Quote Originally Posted by Eloah View Post
Another thing to remember is what their skills actually mean, many meanings get lost in other languages. To start with, almost everything they do is related to poisons, heals and attacks, as that is something done in the real world, injecting toxins into our bodies to either heal ourselves or cause injury to others. As an example Art of War in Japanese is Poisoning Art, Leeches was an old method of "purifying" the body, and Physick is an old term for a laxative. As for some other skills, Adloquium is Encouragement Plan(which is what Adlo means in Latin) Succor is morale lifting plan, the Galvanize effect is encouragement in Japanese, and Galvanize itself means both to shield and encourage. As well as the rest of their non-fairy based skills which deal with tactical measures, often being a translation of the original Japanese in an easier to understand/cool sounding formate; why say Far Seeing Plan when you can say Excogitation. Also, here is something I wrote a while back about the Broil line of spells.
A few further points:
  • I'd have to find the Yoshida/Koji interview that discussed it, but Yoshida himself mentioned that when a particular job draws at all from European motifs or historical reference, the English names are generally devised first. This definitely doesn't seem to be the case with Broil, but I'd hazard the references are intentional for Leeches and Galvanize, while Physick is just the obvious "academicification" of your typical "heal" spell.
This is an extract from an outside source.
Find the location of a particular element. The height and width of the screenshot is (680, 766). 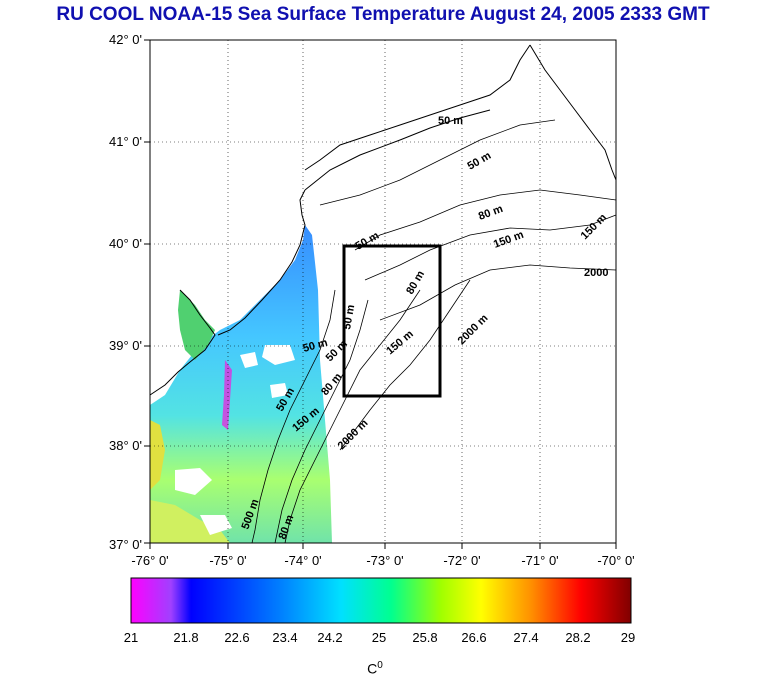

Note also that while the French words may follow more obvious thematic connections between their abilities ("Law", "Dogma", "Strategy", and "Treaty"), they and the German words are mostly direct translations from the English words, not the Japanese.

  • Leeches were primarily a way of sucking blood from the body to cure "excess of blood", one of the four types of humors (from the greek χυμός, meaning "sap") of the body, similar to the four elements, which needed to be each be within an acceptable range and balanced against each other in an acceptable range. Excess blood was usually associated with hyperactivity, giddiness, manic swings, and the like. More effectively, it was also used on actual skin problems, hemorrhoids, or the like. However, since the treatment -- via leeches -- of the "blood" humor was so much easier than of black bile or yellow bile (the last being phlegm), leech treatment tended to be horrifically overused.
  • Physic is literally an old word for "cure". Because it later came to mean a "natural cure", which then in turn became "natural medicine", and then the most common natural medicine (separate from "herbs" alone) became those of teas or laxatives, and people didn't necessarily want to sip laxatives for a calming drink... physick finally more often referred to laxatives. We can safely assume here though that it still literally means "to cure" or "to heal", as it did previously. Contrary to frequent opinion on these forums, we aren't actually trying to make tanks **** themselves.
  • Galvanize has a bit of a complex history. Even now its literal meaning is to induce a muscle contraction via electricity, which gives you a much closer idea of its origin: Luigi Galvani, who experimented on muscle-electricity interaction and whose works later became the basis for theories of (re)animation and, more famously, Mary Shelley's Frankenstein. Now, of course, the term more often takes after its metaphorical relationship to electricity -- to "shock" something into action. I also wouldn't doubt that its use in, say, "galvanized steel" (electrically coupling a coating of tin to iron or steel to protect the underlying metal from rust) is also an intended reference.
  • It's not as if the non-Japanese translations of Scholar abilities lack their own humor (modern meaning); Adloquium, for instance, is literally just reassuring words, or a speech (-loquium) of purpose for some action or against some negative circumstance (ad-).